DATASET CONTENT:
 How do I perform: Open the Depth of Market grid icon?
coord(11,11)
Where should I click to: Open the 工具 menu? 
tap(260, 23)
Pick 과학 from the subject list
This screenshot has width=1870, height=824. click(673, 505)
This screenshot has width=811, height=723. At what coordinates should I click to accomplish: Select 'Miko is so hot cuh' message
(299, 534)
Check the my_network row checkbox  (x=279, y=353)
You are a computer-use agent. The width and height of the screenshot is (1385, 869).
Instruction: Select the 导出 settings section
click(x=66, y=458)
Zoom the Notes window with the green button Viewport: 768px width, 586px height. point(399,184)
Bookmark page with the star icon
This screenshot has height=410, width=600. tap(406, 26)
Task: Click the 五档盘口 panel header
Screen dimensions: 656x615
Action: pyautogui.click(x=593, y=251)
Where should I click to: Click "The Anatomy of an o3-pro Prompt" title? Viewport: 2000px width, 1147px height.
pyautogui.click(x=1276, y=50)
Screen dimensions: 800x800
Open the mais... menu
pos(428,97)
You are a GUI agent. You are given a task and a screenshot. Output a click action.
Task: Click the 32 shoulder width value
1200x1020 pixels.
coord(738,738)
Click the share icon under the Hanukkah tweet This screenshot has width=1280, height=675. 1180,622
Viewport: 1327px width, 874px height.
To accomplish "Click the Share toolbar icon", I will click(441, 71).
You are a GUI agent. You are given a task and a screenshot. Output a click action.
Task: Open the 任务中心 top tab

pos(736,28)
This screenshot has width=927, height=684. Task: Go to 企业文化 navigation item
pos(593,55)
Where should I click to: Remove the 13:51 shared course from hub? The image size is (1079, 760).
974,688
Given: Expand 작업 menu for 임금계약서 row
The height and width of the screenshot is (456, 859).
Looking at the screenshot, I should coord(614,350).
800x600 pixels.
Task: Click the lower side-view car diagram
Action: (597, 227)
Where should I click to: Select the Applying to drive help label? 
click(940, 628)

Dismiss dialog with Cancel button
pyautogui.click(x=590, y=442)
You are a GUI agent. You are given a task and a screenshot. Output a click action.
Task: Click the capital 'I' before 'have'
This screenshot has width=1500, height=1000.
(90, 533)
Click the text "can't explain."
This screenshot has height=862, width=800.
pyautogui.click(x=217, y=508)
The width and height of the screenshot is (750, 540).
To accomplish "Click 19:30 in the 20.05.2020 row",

EXERCISE AIM:
From the first line to the last, write out the listing exactly.

REPLY:
 How do I perform: Open the Depth of Market grid icon?
coord(11,11)
Where should I click to: Open the 工具 menu? 
tap(260, 23)
Pick 과학 from the subject list
This screenshot has width=1870, height=824. click(673, 505)
This screenshot has width=811, height=723. At what coordinates should I click to accomplish: Select 'Miko is so hot cuh' message
(299, 534)
Check the my_network row checkbox  (x=279, y=353)
You are a computer-use agent. The width and height of the screenshot is (1385, 869).
Instruction: Select the 导出 settings section
click(x=66, y=458)
Zoom the Notes window with the green button Viewport: 768px width, 586px height. point(399,184)
Bookmark page with the star icon
This screenshot has height=410, width=600. tap(406, 26)
Task: Click the 五档盘口 panel header
Screen dimensions: 656x615
Action: pyautogui.click(x=593, y=251)
Where should I click to: Click "The Anatomy of an o3-pro Prompt" title? Viewport: 2000px width, 1147px height.
pyautogui.click(x=1276, y=50)
Screen dimensions: 800x800
Open the mais... menu
pos(428,97)
You are a GUI agent. You are given a task and a screenshot. Output a click action.
Task: Click the 32 shoulder width value
1200x1020 pixels.
coord(738,738)
Click the share icon under the Hanukkah tweet This screenshot has width=1280, height=675. 1180,622
Viewport: 1327px width, 874px height.
To accomplish "Click the Share toolbar icon", I will click(441, 71).
You are a GUI agent. You are given a task and a screenshot. Output a click action.
Task: Open the 任务中心 top tab

pos(736,28)
This screenshot has width=927, height=684. Task: Go to 企业文化 navigation item
pos(593,55)
Where should I click to: Remove the 13:51 shared course from hub? The image size is (1079, 760).
974,688
Given: Expand 작업 menu for 임금계약서 row
The height and width of the screenshot is (456, 859).
Looking at the screenshot, I should coord(614,350).
800x600 pixels.
Task: Click the lower side-view car diagram
Action: (597, 227)
Where should I click to: Select the Applying to drive help label? 
click(940, 628)

Dismiss dialog with Cancel button
pyautogui.click(x=590, y=442)
You are a GUI agent. You are given a task and a screenshot. Output a click action.
Task: Click the capital 'I' before 'have'
This screenshot has width=1500, height=1000.
(90, 533)
Click the text "can't explain."
This screenshot has height=862, width=800.
pyautogui.click(x=217, y=508)
The width and height of the screenshot is (750, 540).
To accomplish "Click 19:30 in the 20.05.2020 row",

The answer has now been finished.